In the teaching of basic knowledge of mathematics, we should strengthen the teaching of forming concepts, rules and laws, which is also an important means to cultivate students' initial logical thinking ability. However, the teaching in this area is abstract, and the students are young, lack of life experience, poor abstract thinking ability and difficult to learn. Students' learning of abstract knowledge is a leap on the basis of a lot of perceptual knowledge. Perceptual knowledge is the basis for students to understand knowledge, and intuition is the way and source of information for mathematical abstract thinking. When teaching, I pay attention to the transformation from intuition to abstraction, and gradually cultivate students' abstract thinking ability. In teaching the knowledge of "angle", in order to make students get the correct concept of angle, I first guide students to observe the angles formed by objects and models, such as triangles, pentagrams, open scissors and fans, and abstract the angles from these objects. Then through physical demonstration, nail one end of two thin wooden strips together and rotate one of them, which intuitively shows that a ray can get different angles by rotating around its endpoint. Students can demonstrate by themselves with prepared learning tools, and clarify the concept of angle from the perspective of movement, so as to prepare for introducing the concepts of straight angle and rounded corner.

Second, starting from the connection between old and new knowledge, actively develop students' thinking.

Mathematical knowledge has a strict logical system. As far as students' learning process is concerned, some old knowledge is the basis of new knowledge, and new knowledge is the extension and development of old knowledge. Students' cognitive activities are always based on existing old knowledge and experience. Every time I teach a little new knowledge, I review the old knowledge as much as possible, make full use of the existing knowledge to pave the way, and guide students to use the law of knowledge transfer and develop their thinking in the process of acquiring new knowledge. For example, when teaching the relationship between the parts of addition and subtraction, I first reviewed the names of the parts of addition, and then guided the students to draw from 35+25 = 60: 60-25 = 35; 60-35=25。 By comparison, we can see that the figures in the latter two formulas are actually addends in the former formula. Through observation and comparison, let the students sum up the formula for finding addend: one addend = and- another addend. In this way, students are guided to learn new knowledge by reviewing the past, and new knowledge is brought into the original knowledge system, which enriches knowledge, broadens their horizons and develops their thinking.

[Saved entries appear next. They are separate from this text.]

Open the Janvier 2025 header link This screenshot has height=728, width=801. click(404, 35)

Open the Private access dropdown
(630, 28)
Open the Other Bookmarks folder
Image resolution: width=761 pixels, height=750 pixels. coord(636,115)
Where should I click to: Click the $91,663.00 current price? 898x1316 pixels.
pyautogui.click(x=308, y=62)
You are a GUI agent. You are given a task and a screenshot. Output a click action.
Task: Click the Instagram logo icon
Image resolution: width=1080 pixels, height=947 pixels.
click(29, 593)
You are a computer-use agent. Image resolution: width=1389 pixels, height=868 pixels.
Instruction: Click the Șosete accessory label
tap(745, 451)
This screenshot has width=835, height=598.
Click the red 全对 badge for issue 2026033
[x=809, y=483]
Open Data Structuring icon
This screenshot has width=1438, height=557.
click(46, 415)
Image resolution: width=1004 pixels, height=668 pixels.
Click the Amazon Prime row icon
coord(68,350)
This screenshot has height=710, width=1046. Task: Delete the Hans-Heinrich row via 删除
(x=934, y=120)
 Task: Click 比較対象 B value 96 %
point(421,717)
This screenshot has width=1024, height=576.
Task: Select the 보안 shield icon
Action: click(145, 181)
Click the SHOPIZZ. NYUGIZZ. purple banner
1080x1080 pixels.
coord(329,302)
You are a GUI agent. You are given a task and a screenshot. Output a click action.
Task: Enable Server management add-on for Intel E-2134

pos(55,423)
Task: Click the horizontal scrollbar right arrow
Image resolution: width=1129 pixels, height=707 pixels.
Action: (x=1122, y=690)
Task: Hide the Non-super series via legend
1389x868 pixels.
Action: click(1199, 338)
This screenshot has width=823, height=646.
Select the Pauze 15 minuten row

Third, carefully design questions to guide students' thinking

Pupils have poor independence, are not good at organizing their own thinking activities, and often think of what they see. Cultivating students' logical thinking ability is mainly through the demonstration, guidance and guidance of teachers in the teaching process, so that students can acquire some thinking methods in a subtle way. Teachers carefully design questions in the teaching process, put forward some enlightening questions, stimulate thinking, and mobilize students' enthusiasm and initiative to the maximum extent. Students' thinking ability can be effectively developed only when they are active in thinking. In the teaching process, teachers should put forward thoughtful questions with moderate depth according to the key points of textbooks and students' reality, so as to activate each student's thinking activities and master the newly learned knowledge through correct thinking methods.

Fourth, carry out reasoning training to promote students' thinking.

Language is the tool and shell of thinking. Strengthening language training in mathematics classroom, especially oral reasoning training, is a good way to develop students' thinking. When studying the chapter "Decimals and Composite Numbers", because decimals and composite numbers are rewritten, more knowledge needs to be comprehensively applied, which is exactly where students are prone to make mistakes. How to break through the difficulties and let students master this part of knowledge? I pay attention to strengthening reasoning training in classroom teaching. After the students learn the examples, inspire them to summarize the rewriting methods of decimal and composite numbers, and then let the students tell the process of doing the problems according to the methods. Through such repeated reasoning training, good results have been achieved, which not only deepens students' understanding of knowledge, but also promotes the development of thinking ability.